Skin biopsy is the removal of a small piece of tissue under local anesthesia from a lesion suspected of being malignant or from other dermatoses. One of three techniques may be used: shave biopsy, punch biopsy, or excisional biopsy. Shave biopsy uses a scalpel to slice a superficial specimen from the site. Punch biopsy removes an oval core from the center of a lesion down to the dermis or subcutaneous tissue. Excisional biopsy removes the entire lesion with a small border of normal skin.

Lesions suspected of being malignant usually have changed color, size, or appearance or fail to heal properly after injury. Fully developed lesions should be selected for biopsy whenever possible because they provide more diagnostic information than lesions that are resolving or in early developing stages.


  • To provide differential diagnosis among basal cell carcinoma, squamous cell carcinoma, malignant melanoma, and benigngrowths.
  • To diagnose chronic bacterial or fungal skin infections

Patient preparation

  • Explain to the patient that the biopsy provides a specimen for microscopic study.
  • Describe the procedure to the patient, and answer any questions.
  • Inform him that he needn't restrict food or fluids.
  • Tell him who will perform the procedure and where.
  • Have the patient or an appropriate family member sign an informed consent form.
  • Check the patient's history for hypersensitivity to the local anesthetic.

Procedure and posttest care

  • Position the patient comfortably, and clean the biopsy site before the local anesthetic is administered.

Shave biopsy

  • The protruding growth is cut off at the skin line with a #15 scalpel and the tissue is placed immediately in a properly labeled specimen bottle containing 10% formaldehyde solution.
  • Apply pressure to the area to stop the bleeding.

Punch biopsy

  • The skin surrounding the lesion is pulled taut, and the punch is firmly introduced into the lesion and rotated to obtain a tissue specimen.
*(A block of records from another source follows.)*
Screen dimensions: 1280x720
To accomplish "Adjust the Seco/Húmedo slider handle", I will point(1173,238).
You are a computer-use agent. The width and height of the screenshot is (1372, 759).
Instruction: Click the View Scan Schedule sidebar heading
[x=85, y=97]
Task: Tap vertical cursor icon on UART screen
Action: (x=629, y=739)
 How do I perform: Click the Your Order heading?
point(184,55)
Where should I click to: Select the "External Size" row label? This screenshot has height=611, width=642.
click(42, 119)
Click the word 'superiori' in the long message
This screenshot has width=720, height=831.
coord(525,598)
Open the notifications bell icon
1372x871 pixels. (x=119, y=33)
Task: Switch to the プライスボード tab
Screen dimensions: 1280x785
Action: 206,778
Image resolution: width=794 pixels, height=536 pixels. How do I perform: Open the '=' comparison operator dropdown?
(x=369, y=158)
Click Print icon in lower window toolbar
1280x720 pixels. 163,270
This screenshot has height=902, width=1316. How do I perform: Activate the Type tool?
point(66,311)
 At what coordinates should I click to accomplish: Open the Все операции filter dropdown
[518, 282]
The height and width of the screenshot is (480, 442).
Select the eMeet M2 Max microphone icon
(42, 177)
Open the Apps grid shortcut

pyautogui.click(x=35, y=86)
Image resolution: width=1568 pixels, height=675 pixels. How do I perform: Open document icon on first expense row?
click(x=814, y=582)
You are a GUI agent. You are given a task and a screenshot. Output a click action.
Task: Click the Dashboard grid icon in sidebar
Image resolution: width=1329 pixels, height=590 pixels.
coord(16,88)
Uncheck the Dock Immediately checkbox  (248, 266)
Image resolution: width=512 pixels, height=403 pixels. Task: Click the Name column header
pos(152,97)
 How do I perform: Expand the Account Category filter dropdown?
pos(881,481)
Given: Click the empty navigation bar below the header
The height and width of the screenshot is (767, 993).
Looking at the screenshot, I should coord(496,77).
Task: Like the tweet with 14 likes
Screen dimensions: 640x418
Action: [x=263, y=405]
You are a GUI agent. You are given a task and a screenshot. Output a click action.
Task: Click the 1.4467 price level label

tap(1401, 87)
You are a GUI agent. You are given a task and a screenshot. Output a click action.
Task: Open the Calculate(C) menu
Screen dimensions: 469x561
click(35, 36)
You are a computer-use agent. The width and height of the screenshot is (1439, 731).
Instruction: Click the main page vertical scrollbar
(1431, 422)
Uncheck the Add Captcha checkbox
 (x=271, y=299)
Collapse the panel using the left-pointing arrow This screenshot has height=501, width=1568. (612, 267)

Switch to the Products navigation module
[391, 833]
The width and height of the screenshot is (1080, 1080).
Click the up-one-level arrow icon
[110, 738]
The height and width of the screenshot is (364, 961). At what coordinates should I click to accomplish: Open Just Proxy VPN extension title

The plug is lifted with forceps or a needle and severed as deeply into the fat layer as possible.
  • The specimen is placed in a properly labeled specimen bottle containing
    10% formaldehyde solution or in a sterile container, if indicated.
  • Closing the wound depends on the size of the punch: A 3-mm punch requires only an adhesive bandage, a 4-mm punch requires one suture, and a 6-mm punch requires two sutures.

Excisional biopsy

  • A #15 scalpel is used to excise the entire lesion; the elliptical incision is made as wide and as deep as necessary and includes a margin of apparently normal skin.
  • The tissue specimen is removed and placed immediately in a properly labeled specimen bottle containing 10% formaldehyde solution.
  • Apply pressure to the site to stop the bleeding.
  • The wound is closed using 4-0 suture. If the incision is large, skin graft may be required.

All procedures

  • Check the biopsy site for bleeding.
  • If the patient experiences pain, administer an analgesic.
  • Advise the patient with sutures to keep the area as clean and dry as possible. Facial sutures are removed in 3 to 5 days; trunk sutures, in 7 to 14 days. Tell the patient with adhesive strips to leave them in place for 14 to 21 days.


  • Send the specimen to the laboratory immediately.

Normal findings

Normal skin consists of squamous epithelium (epidermis) and fibrous connective tissue (dermis).

Abnormal findings

Histologic examination of the tissue specimen may reveal a benign or malignant lesion. Benign growths include cysts, seborrheic keratoses, warts, pigmented nevi (moles), keloids, dermatofibromas, and multiple neurofibromas.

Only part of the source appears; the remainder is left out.